Kedua permasalahan tersebut dapat dipecahkan dengan cara
menggunakan kotoran ayam tersebut sebagai bahan pakan. Kotoran ayam
masih mempunyai nilai gizi yang berasal dari bahan pakan yang tidak
dicerna, mikroorganisme, pakan yang terbuang, dan bahan organik sisa
lainnya. Namun, kotoran yang tidak diproses dapat mengganggu kesehatan
ternak (Laconi, 1992). Untuk itu, kotoran perlu proses untuk meningkatkan
nilai gizinya dan untuk menghilangkan sesuatu yang berpengaruh negatif
seperti mikroorgnisme patogen, residu obat, logam berat, dan lain-lain.
Kotoran ayam sebelum digunakan terlebih dahulu dibersihkan dari
berbagai unsur yang membahayakan, selanjutnya dikeringkan, dan digiling
halus. Faktor pembatas penggunaannya adalah nilai cerna proteinnya yang
rendah dan kandungan serat kasarnya yang tinggi (14,9 – 18,60%).
Bau kotoran ayam sebagai bahan pakan dalam penyusunan ransum
unggas menyebabkan konsumsi akan menurun. Oleh karena itu, sebelum
diberikan terlebih dahulu dikeringkan dan didiamkan beberapa hari.
Tujuan pengeringan, disamping untuk menghilangkan bau juga untuk
menghilangkan bakteri salmonela. Ransum yang menggunakan kotoran
ayam sebaiknya disajikan dalam bentuk crumble atau pellet.

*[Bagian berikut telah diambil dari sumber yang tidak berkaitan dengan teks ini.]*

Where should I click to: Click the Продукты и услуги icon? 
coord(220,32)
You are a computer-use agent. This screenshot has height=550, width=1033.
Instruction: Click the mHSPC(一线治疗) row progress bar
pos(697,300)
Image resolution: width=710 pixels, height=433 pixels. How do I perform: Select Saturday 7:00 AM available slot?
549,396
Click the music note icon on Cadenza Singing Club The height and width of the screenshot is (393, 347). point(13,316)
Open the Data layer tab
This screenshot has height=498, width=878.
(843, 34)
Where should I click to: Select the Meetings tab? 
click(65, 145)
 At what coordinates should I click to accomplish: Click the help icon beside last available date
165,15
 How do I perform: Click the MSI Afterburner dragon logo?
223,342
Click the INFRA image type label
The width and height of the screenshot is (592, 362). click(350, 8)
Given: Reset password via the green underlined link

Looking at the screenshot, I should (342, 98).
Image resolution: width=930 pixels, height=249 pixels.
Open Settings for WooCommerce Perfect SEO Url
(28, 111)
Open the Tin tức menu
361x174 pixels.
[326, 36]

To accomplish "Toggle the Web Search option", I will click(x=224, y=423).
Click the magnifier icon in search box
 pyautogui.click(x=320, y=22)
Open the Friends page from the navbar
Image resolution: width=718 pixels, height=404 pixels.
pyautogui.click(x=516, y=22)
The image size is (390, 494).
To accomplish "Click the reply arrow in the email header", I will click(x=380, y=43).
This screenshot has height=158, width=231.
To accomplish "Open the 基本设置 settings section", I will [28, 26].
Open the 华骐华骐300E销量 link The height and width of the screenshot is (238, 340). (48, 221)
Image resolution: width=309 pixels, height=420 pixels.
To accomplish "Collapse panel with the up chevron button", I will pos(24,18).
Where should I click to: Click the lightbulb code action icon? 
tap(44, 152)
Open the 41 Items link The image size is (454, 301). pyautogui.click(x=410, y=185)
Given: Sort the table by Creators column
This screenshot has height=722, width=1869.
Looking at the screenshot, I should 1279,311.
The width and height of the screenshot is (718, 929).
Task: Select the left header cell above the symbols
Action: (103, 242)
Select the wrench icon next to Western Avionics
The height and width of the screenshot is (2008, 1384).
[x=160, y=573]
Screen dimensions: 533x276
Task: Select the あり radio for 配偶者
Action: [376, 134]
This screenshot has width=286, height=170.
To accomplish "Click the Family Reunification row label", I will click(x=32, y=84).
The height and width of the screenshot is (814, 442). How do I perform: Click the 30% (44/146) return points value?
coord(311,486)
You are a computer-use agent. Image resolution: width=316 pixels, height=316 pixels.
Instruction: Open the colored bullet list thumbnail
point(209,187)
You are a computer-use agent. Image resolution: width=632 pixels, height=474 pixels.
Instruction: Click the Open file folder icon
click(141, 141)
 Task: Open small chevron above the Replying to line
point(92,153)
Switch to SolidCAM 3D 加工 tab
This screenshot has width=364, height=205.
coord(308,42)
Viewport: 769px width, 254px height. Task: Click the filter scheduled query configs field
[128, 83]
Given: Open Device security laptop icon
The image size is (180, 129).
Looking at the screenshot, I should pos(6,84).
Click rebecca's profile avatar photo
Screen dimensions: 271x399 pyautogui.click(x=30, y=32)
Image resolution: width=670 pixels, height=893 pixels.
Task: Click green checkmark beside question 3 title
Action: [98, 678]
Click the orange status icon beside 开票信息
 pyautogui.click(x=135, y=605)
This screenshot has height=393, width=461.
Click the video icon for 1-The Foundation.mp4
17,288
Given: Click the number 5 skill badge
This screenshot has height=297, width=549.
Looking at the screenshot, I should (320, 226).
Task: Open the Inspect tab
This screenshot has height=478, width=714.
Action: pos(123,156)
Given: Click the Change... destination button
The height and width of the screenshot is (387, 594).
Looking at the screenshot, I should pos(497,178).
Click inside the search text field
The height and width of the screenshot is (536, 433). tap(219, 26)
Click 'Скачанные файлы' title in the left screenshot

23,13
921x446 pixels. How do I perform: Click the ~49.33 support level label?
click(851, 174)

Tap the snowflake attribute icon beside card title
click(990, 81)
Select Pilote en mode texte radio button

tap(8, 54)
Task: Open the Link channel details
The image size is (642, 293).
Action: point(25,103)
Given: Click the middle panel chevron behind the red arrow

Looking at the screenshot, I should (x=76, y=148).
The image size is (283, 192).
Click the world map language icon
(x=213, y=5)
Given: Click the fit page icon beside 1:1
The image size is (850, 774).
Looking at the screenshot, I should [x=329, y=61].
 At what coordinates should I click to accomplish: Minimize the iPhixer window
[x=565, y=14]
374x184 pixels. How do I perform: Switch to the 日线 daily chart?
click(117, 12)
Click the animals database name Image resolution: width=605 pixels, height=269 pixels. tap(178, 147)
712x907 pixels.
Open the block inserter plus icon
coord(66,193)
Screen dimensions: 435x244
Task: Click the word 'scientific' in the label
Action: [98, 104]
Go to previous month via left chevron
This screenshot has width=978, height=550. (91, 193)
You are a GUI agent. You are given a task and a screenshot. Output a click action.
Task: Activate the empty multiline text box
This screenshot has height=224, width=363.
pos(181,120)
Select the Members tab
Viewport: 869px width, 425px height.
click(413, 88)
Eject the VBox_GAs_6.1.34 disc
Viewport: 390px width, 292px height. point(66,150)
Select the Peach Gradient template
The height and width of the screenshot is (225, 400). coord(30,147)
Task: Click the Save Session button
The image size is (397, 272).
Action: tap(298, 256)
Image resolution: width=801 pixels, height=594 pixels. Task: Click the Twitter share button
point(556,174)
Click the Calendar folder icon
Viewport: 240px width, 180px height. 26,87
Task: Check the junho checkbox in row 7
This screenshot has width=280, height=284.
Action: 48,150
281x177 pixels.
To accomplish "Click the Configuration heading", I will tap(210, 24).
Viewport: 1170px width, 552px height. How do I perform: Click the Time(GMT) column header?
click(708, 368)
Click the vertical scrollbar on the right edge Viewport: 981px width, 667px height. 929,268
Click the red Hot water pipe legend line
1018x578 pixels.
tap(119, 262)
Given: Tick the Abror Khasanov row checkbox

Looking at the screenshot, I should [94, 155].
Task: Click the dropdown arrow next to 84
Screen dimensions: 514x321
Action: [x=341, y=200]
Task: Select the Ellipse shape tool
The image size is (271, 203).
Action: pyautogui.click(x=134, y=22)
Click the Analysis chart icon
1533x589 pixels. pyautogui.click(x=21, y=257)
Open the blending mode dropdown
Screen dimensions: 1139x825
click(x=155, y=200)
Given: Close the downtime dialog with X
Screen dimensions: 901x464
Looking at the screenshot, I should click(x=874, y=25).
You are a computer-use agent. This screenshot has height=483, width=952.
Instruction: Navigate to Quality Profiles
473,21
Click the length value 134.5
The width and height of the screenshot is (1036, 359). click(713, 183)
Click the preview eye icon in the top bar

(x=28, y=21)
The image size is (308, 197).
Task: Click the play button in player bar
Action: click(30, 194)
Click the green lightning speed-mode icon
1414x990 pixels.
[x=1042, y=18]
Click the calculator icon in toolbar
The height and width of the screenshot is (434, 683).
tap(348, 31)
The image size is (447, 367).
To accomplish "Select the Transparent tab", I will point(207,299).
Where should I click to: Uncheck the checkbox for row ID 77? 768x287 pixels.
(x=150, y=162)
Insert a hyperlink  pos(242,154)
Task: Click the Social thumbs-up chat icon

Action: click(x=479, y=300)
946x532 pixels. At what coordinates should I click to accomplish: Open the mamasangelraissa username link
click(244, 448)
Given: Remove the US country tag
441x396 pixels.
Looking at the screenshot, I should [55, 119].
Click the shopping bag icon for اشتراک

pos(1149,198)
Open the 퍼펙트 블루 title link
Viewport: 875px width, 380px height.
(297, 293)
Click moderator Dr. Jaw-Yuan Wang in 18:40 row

Hasil penelitian yang dilakukan oleh Muller (l980) menunjukkan
bahwa penggunaan kotoran ayam ras petelur pada tingkat 12,5 % dalam
ransum ternyata dapat meningkatkan produksi telur dan efisiensi
penggunaan ransum (Tabel 5.1).
Tabel 5.1. Pengaruh penggunaan kotoran ayam ras petelur dalam
ransum terhadap produksi telur dan efisiensi penggunaan ransum pada
ayam Lohmann Brown fase peneluran pertama

Variabel Kotoran Ayam Dalam


Ransum
0% 12,5 % 25,0 %
Hen-day Production (%) 64,40 67,80 65,00
Konsumsi Ransum (gr/ekor/hari) 96,40 95,10 107,80
Feed Conversion Ratio (ransum/berat telur) 2,41 2,22 3,00
Sumber : Muller (l980)
Apabila dalam proses pengolahan kotoran ayam baik, dan di dalam
penyusunan ransum dikombinasikan dengan bahan lain yang cukup baik
kandungan nutrisinya, maka penggunaan kotoran ayam dalam ransum unggas
dapat mencapai 30% dari total ransum.
Hasil penelitian yang dilakukan Santoso et al. (2004) melaporkan bahwa
peningkatan energi dan BETN kotoran ayam disebabkan karena pembentukan
gula yang berasal dari pemecahan serat kasar. Selain itu, penurunan kadar protein
dalam kotoran mungkin juga menyediakan sejumlah substrat untuk mensintesis
karbohidrat. Ini merupakan hasil yang mengejutkan, sebab biasanya proses
fermentasi menurunkan kadar energi bahan pakan (Hanafiah, 1995; Susanawati,
1998).
Tabel 5.2, menyajikan kandungan nutrisi dari kotoran ayam yang berasal dari
lantai “cage” dan kotoran ayam yang berasal dari lantai “litter”.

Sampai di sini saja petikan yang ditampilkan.